• [Exercise input]:
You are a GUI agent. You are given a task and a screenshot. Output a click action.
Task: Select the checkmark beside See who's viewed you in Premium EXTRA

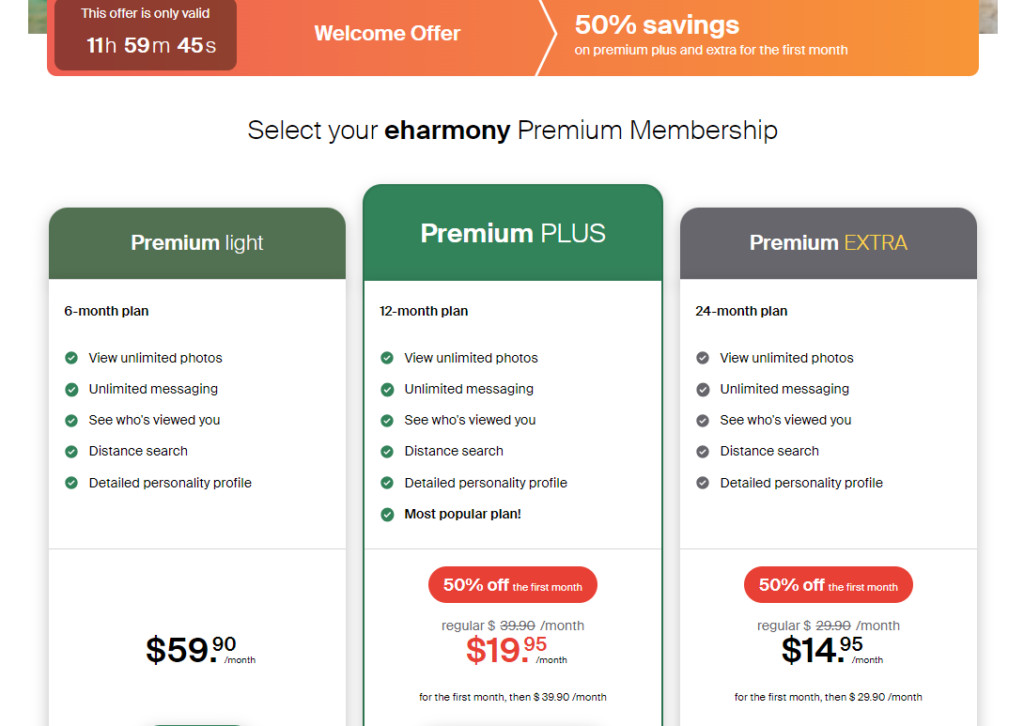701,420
* * *
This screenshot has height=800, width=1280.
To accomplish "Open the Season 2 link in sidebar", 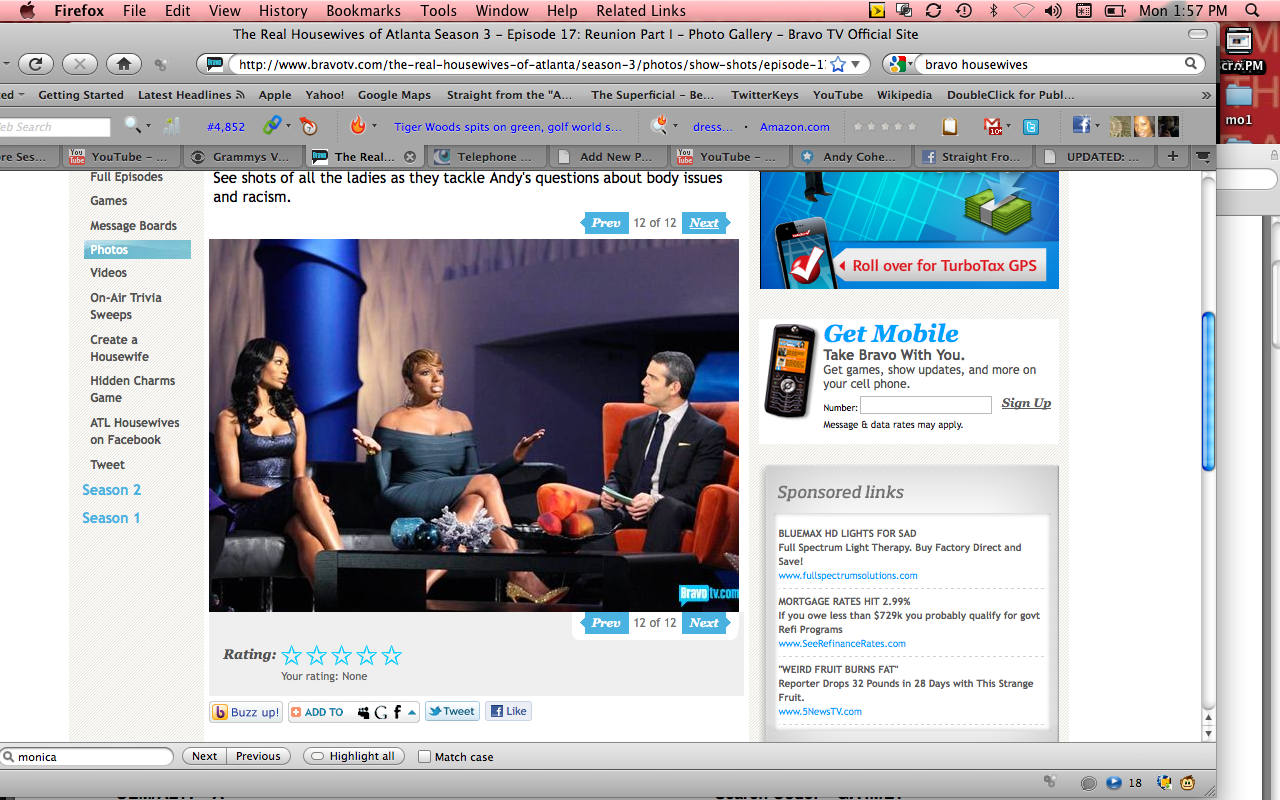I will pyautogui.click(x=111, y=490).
...
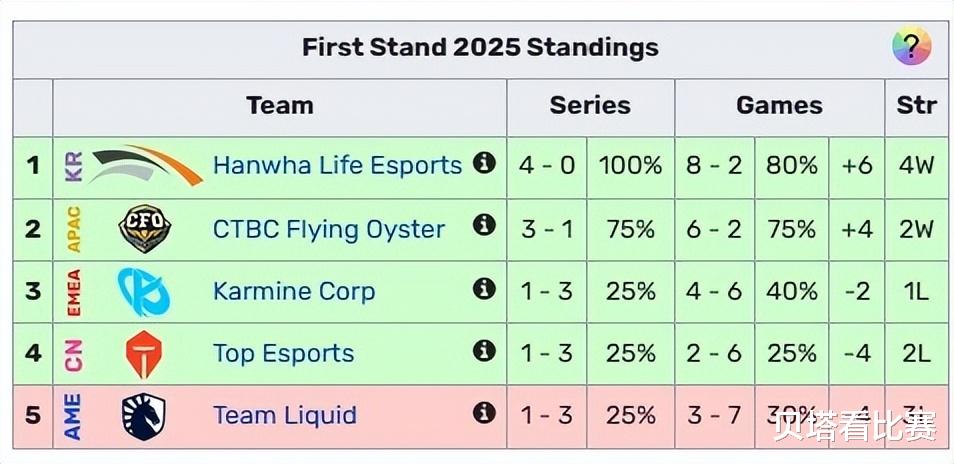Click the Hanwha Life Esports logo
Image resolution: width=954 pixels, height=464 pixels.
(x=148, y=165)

• [Required action]: Identify each line in the records above containing the word "screenshot"; copy those lines.

• [Response for this exercise]:
You are a GUI agent. You are given a task and a screenshot. Output a click action.
This screenshot has height=800, width=1280.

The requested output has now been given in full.